Design and validation of an inducible and curable EvolvR system for directed evolution in Corynebacterium glutamicum

The EvolvR system was developed as a tool for the continuous diversification of user-defined genomic loci in Escherichia coli . To make EvolvR accessible for enzyme engineering in Corynebacterium glutamicum , this work focused on the design and construction of gpEvolvR — a modified plasmid active in both Escherichia coli and Corynebacterium glutamicum with additional recombinant features enabling its complete curing after mutagenesis. First, the pSC101 origin of replication of gpEvolvR itself served as the proof-of-principle mutagenesis target.
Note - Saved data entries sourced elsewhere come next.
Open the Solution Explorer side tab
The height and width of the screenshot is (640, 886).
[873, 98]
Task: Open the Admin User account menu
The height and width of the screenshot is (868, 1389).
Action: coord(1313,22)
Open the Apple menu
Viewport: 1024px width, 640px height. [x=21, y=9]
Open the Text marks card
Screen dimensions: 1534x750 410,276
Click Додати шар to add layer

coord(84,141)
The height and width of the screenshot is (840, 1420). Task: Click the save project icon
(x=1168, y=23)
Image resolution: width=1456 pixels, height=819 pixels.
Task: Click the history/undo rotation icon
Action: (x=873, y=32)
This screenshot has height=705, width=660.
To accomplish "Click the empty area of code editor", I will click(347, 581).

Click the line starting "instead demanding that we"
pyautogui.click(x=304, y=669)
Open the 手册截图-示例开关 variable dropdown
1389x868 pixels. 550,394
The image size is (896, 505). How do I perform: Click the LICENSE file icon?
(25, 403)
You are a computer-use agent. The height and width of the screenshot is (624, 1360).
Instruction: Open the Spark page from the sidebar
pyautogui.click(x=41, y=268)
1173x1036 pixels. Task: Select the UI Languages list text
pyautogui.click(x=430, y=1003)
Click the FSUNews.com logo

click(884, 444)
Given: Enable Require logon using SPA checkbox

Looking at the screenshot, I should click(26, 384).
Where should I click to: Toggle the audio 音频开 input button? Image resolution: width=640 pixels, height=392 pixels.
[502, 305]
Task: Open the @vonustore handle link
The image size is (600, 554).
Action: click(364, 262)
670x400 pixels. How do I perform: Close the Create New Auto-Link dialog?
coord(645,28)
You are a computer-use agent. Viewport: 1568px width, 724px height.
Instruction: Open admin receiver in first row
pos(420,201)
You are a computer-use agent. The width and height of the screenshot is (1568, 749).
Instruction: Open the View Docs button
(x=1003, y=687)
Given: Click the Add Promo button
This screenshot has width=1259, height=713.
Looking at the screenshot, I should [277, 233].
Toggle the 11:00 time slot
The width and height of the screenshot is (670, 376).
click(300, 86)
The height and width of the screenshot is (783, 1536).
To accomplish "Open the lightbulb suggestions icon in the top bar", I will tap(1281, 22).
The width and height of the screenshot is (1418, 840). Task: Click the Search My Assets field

Two examined E. coli mutants exhibited substantial increases in kanamycin minimal inhibitory concentrations of +44% and +96% and thus confirmed the functionality of the new gpEvolvR plasmid system. Secondly, the EvolvR-based directed evolution of a genomically located gene was shown in C. glutamicum . Given that the β-carotene ketolase (CrtW) has been identified as a key optimization target in previous metabolic engineering studies of C. glutamicum , EvolvR was successfully applied to generate mutants with varying activities, which were identified through plate-based screening. Although none of the examined crtW mutants outperformed the reference sequence in production experiments, this study introduced the newly constructed and curable EvolvR system as a tool for targeted hypermutation in C. glutamicum .